● Problem:
Collect every row below that contains the string "icon", matching case, and copy each such row.

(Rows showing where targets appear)
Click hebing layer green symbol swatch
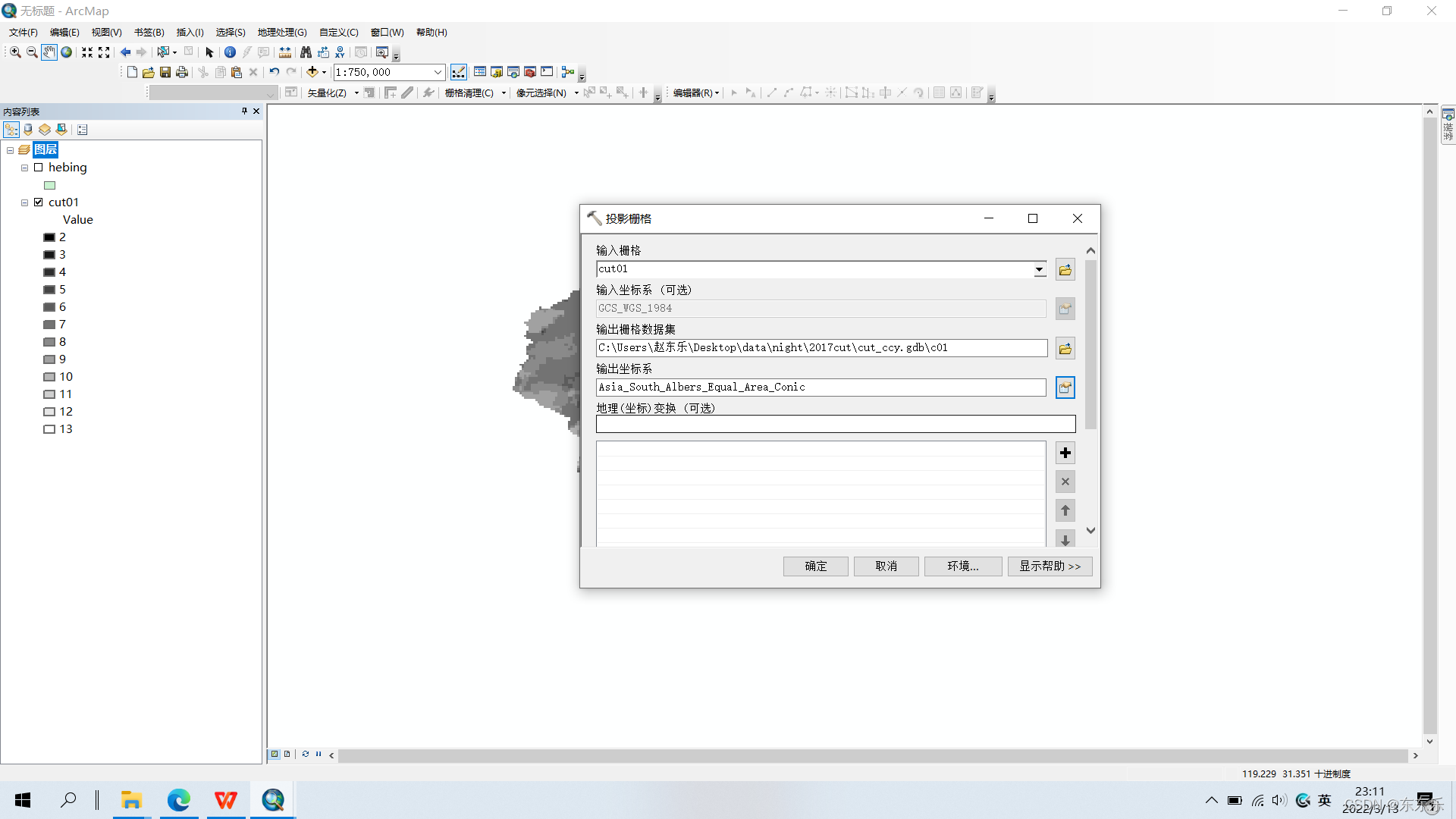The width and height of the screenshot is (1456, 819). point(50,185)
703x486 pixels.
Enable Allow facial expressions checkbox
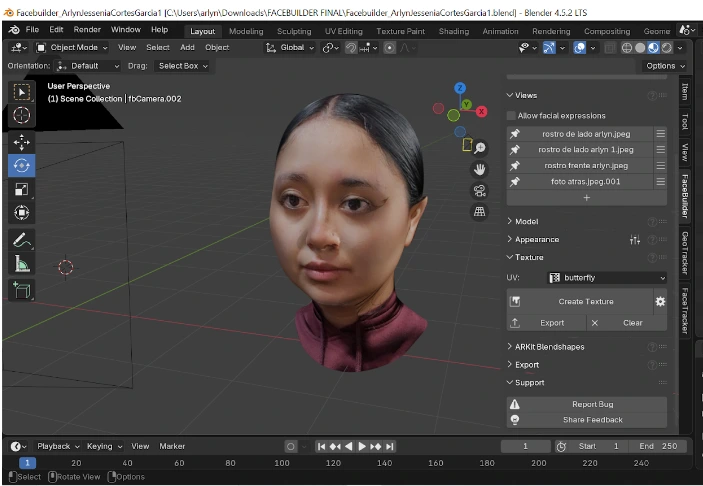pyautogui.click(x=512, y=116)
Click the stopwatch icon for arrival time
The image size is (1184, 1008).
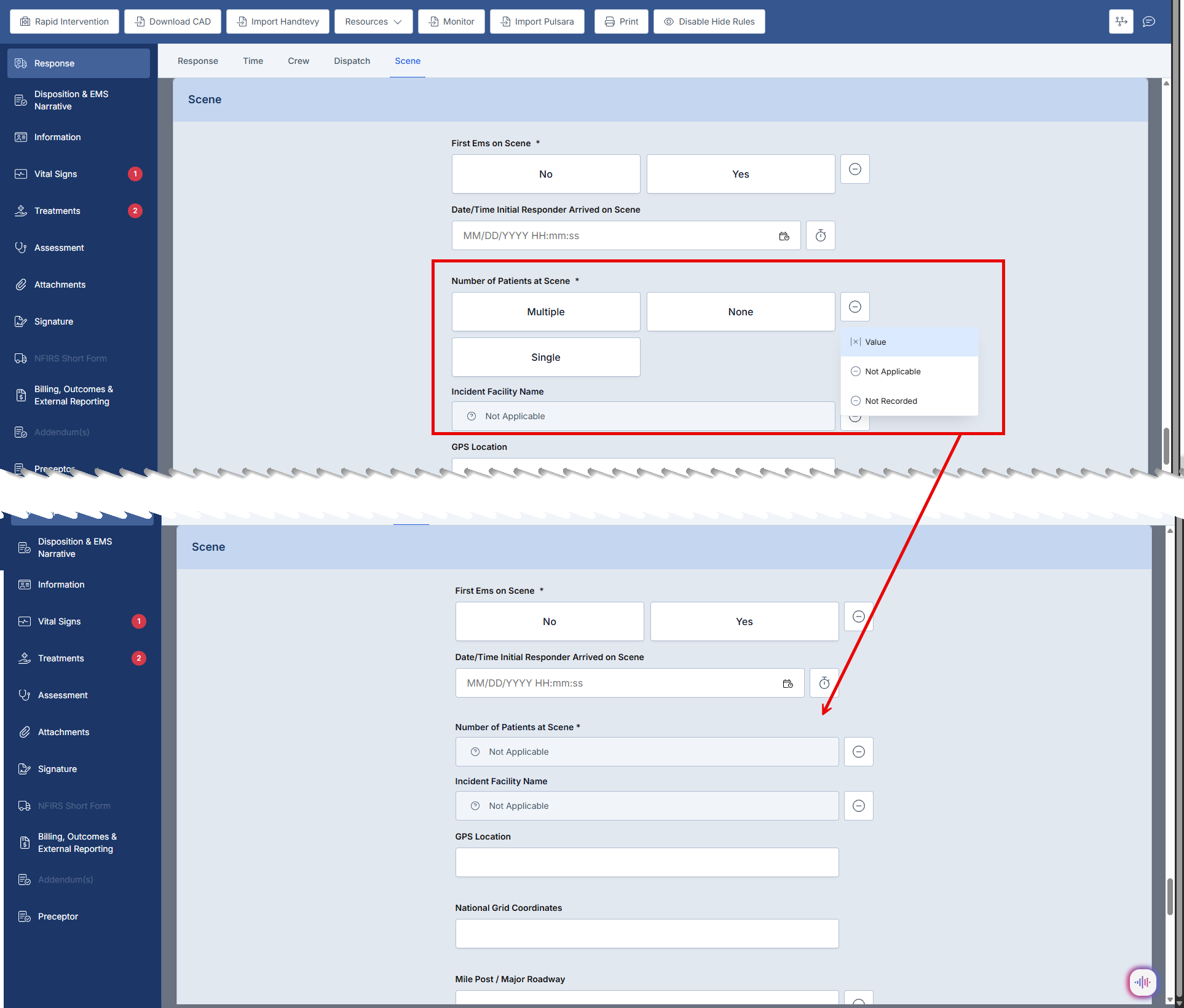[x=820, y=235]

...

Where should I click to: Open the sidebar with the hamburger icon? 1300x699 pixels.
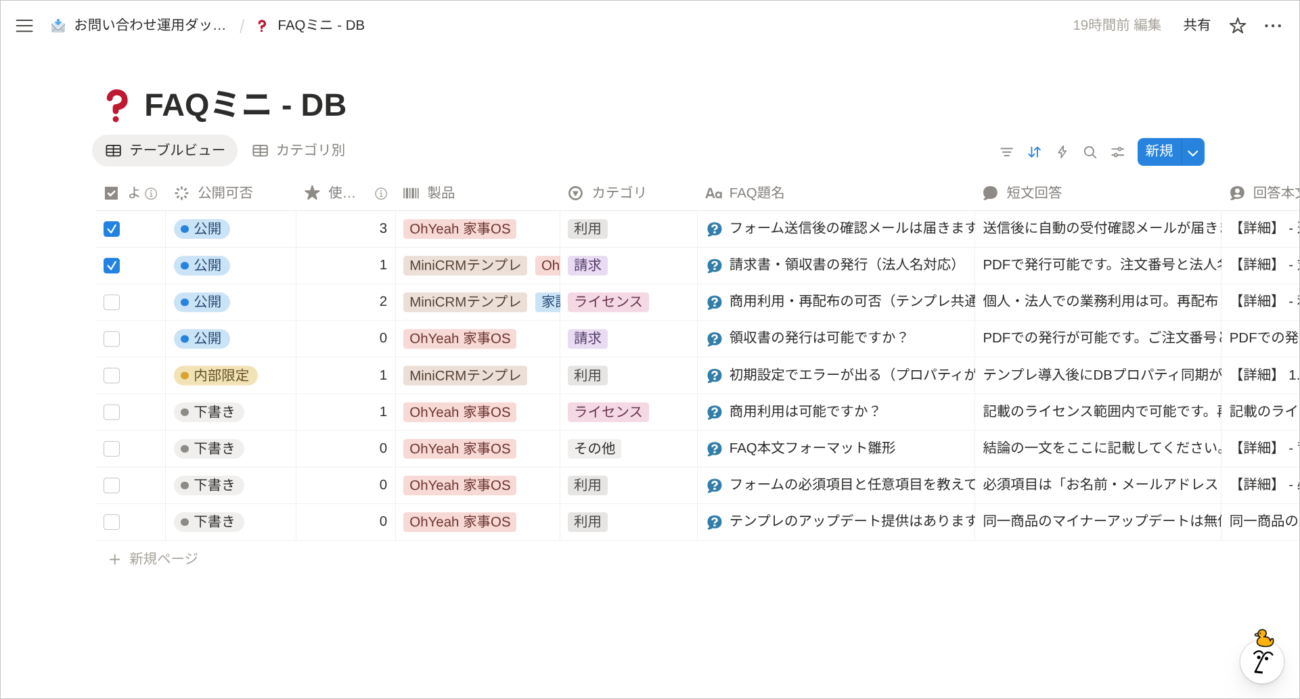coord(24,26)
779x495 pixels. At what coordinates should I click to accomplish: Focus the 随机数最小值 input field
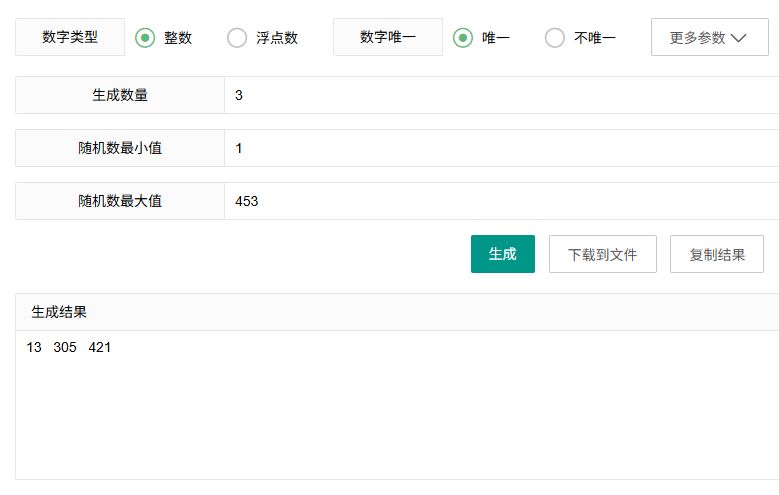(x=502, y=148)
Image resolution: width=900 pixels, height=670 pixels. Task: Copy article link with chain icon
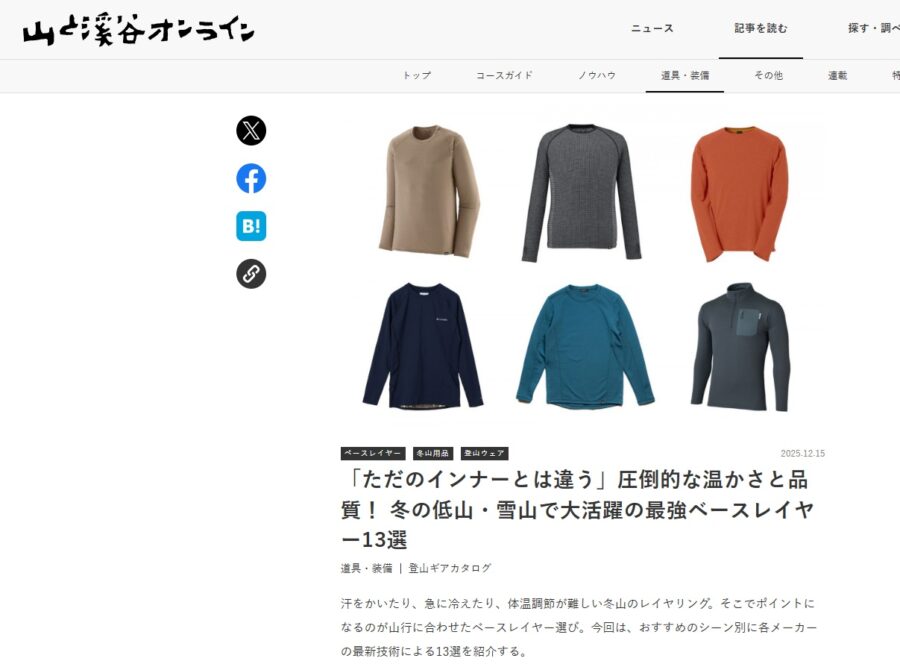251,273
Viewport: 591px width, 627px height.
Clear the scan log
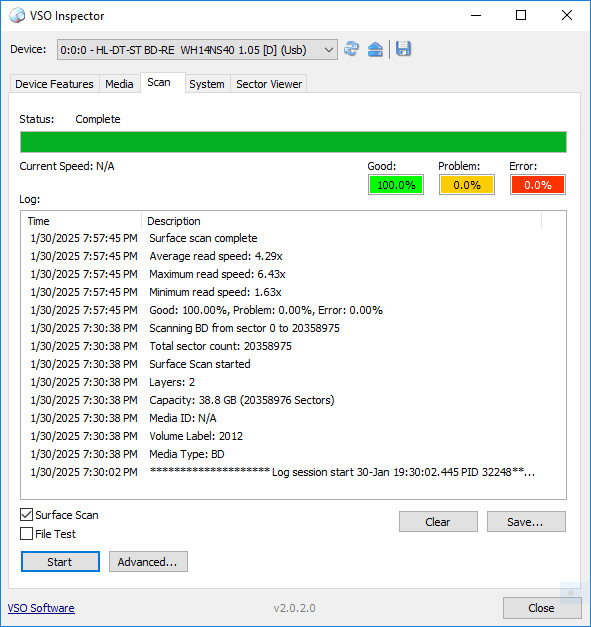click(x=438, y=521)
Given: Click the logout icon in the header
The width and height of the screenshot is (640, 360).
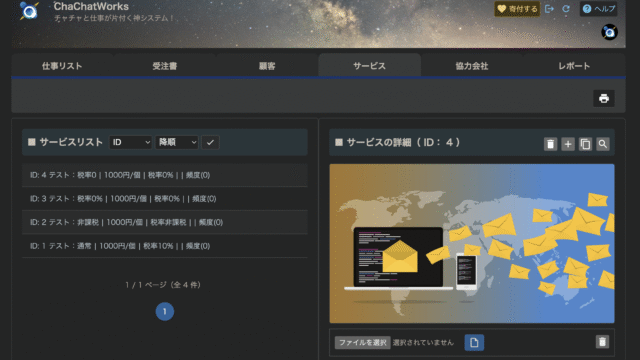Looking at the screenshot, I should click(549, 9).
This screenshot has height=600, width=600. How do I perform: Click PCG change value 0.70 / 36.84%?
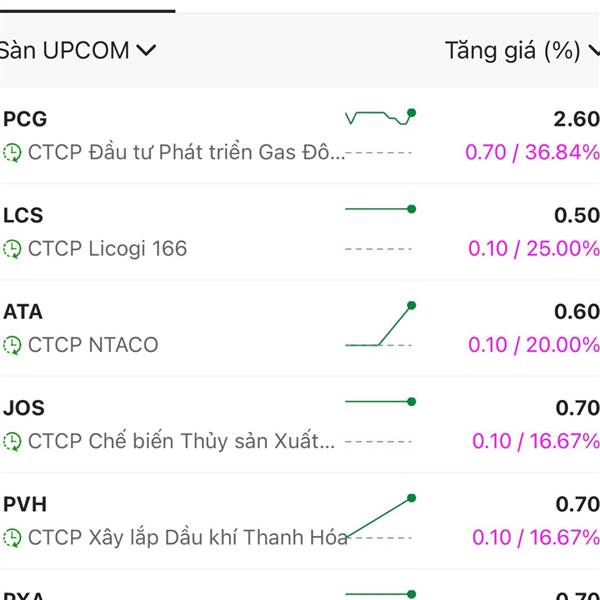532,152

● Final result:
Click the stopwatch icon for arrival time
Where should I click to: Open the sidebar with the hamburger icon? 1300x699 pixels.
Image resolution: width=900 pixels, height=670 pixels. Task: Copy article link with chain icon
Given: Click the logout icon in the header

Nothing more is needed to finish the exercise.